Similar to CD40L deficiency, patients with CD40 mutations present during infancy with severe clinical symptoms, including opportunistic infections and failure to thrive, suggestive of combined immunodeficiency. The lack of activation of monocytes and dendritic cells in the absence of CD40 may account for opportunistic infections in both CD40L and CD40 deficiencies. Cross-linking of CD40 is required for the initiation of CD40 signaling, which results in increased expression of B7 by B cells (23,35). The interaction of B7 with the T-cell surface molecules CD28 and CTLA-4 results in additional T-cell activation. Finally, although the signaling within the T cell mediated by CD40L is still controversial, there is experimental evidence that co-stimulation of T cells via CD40L following CD40L–CD40 interaction is required to initiate direct activation of T lymphocytes by tyrosine phosphorylation of cellular proteins including PLCγ; however, no binding partner for CD40L has been identified in CD4+ T cells (24).
The CD40-deficient patients identified to date were found to have a complete lack of CD40 expression on the surface of B lymphocytes and monocytes. B-cell stimulation in vitro with anti CD40 and IL-10 failed to induce IgA or IgG production (33) in contrast to B cells from XHIGM patients who do (6,7,9). Similar to XHIGM patients, CD40 deficient infants have decreased numbers of IgD−, CD27+ memory B cells.
Treatments include IVIG infusions every 3–4 wk, PCP prophylaxis, and attention to nutrition. Stem cell transplantation is expected to be less successful (36), since it restores CD40 expression only for hematopoietic stem cell–derived cell lineages and not for other CD40-expressing cell types.

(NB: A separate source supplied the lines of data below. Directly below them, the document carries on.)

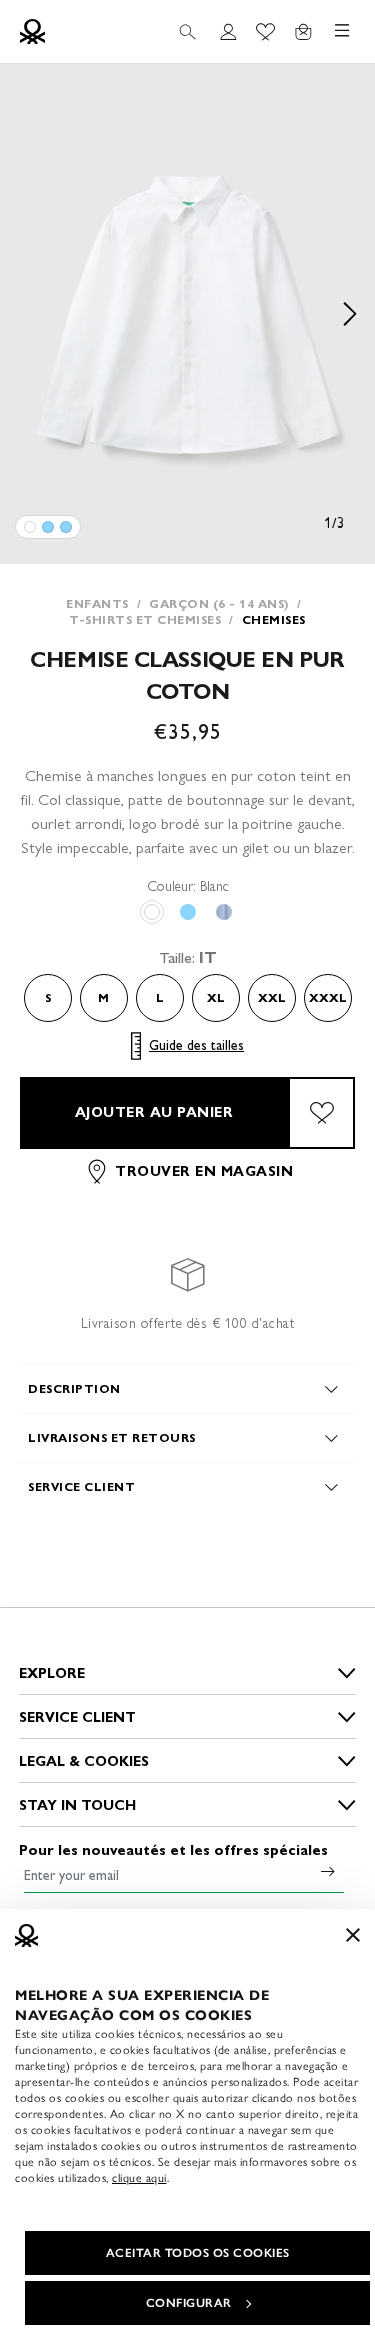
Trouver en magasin (204, 1171)
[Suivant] (350, 314)
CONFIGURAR (189, 2303)
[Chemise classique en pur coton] (30, 527)
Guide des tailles (196, 1045)
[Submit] (328, 1871)
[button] (187, 314)
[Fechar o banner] (353, 1935)
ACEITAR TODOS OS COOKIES (198, 2253)
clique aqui (139, 2178)
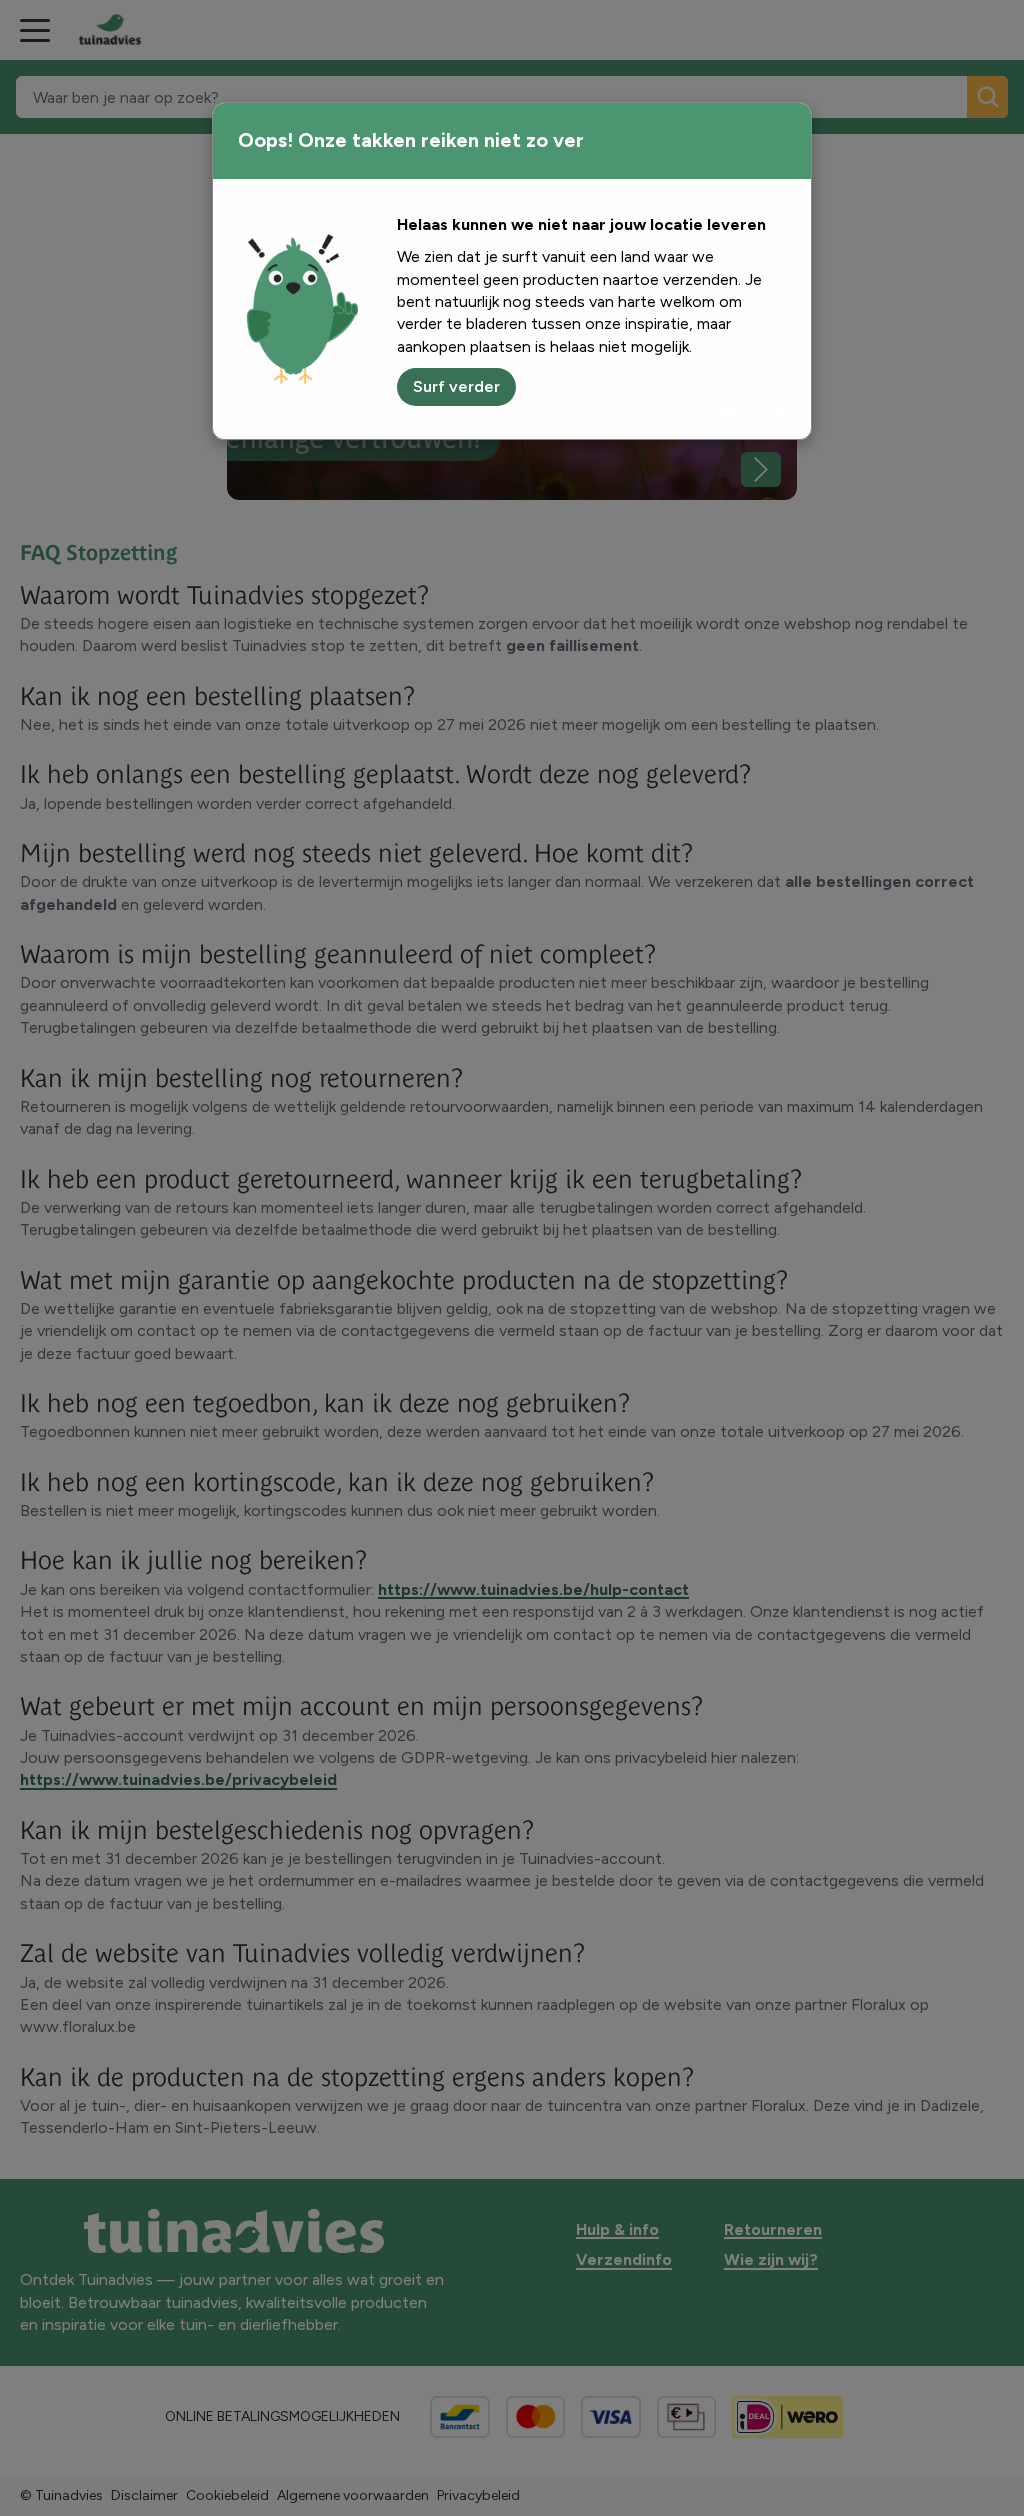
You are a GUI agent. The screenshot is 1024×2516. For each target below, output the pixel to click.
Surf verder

Autosomal-Recessive Hyper-IgM Syndrome Due to AID Deficiency
Following the discovery of the molecular basis of XHIGM, a number of investigators identified male and female patients with HIGM, normal CD40L, increased susceptibility to bacterial, but not opportunistic infections, and in some families an autosomal-recessive pattern of inheritance (37–39). In 2000, Revy et al. (40) studied such a group of HIGM patients and found mutations within Activation-Induced Cytidine Deaminase (AICDA), the gene encoding AID.

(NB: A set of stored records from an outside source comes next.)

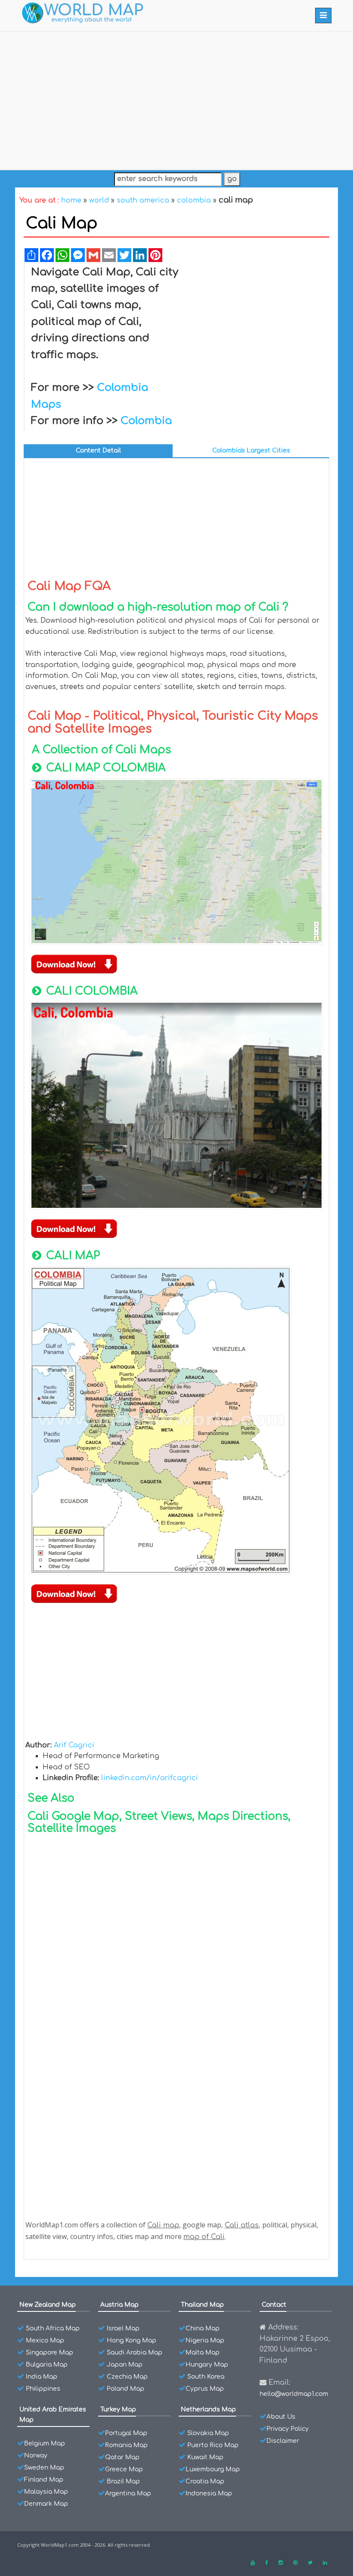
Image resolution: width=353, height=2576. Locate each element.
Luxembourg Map (213, 2469)
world (99, 200)
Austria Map (119, 2305)
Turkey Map (118, 2409)
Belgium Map (44, 2443)
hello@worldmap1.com (294, 2394)
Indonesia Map (209, 2493)
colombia (194, 200)
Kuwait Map (205, 2457)
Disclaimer (282, 2441)
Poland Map (125, 2389)
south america (143, 200)
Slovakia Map (208, 2433)
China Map (203, 2328)
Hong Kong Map (131, 2340)
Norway (35, 2455)
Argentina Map (128, 2493)
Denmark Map (46, 2504)
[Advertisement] (176, 98)
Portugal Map (126, 2433)
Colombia (146, 421)
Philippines (43, 2389)
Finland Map (43, 2479)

AID-deficient (HIGM-2) patients present during early childhood with recurrent bacterial sinorespiratory and gastrointestinal tract infections. However, because of the milder disease and lack of opportunistic infections, many patients with mutations of AID are not recognized as having immunodeficiency until the second or third decade of life (41) (Table 1). Similar to patients with CD40L mutations, AID-deficient patients present with markedly diminished levels of IgG and IgA, and with normal or elevated IgM. Specific antibodies of the IgG class to T-cell-dependent protein antigens are absent, whereas IgM isohemagglutinins are present. The numbers of CD19+ B cells and CD27+ memory B cells are normal, and T-cell immunity is universally intact (40). A characteristic clinical finding, present in half of the patients with AID deficiency, is lymphoid hyperplasia due to the presence of giant germinal centers filled with proliferating B-lymphocytes co-expressing IgM, IgD, and CD38 (42).
The AICDA gene was cloned by subtractive hybridization between murine lymphoma B cells that had or had not been induced to undergo CSR in vitro. AID expression is restricted to LPS-activated B cells undergoing in vitro Ig CSR and to germinal center B cells (43). The gene encoding human AID is located on chromosome 12p13, includes 5 exons, and generates a 198 amino acid protein. Mutations of AID, most often homozygous, rarely compound heterozygous, have been found throughout the gene, predominantly in exon 3. They include amino acid substitutions, premature stop codons, and deletions (40,41). AID contains an active site for cytidine deamination that is conserved in members of the large cytidine deaminase family.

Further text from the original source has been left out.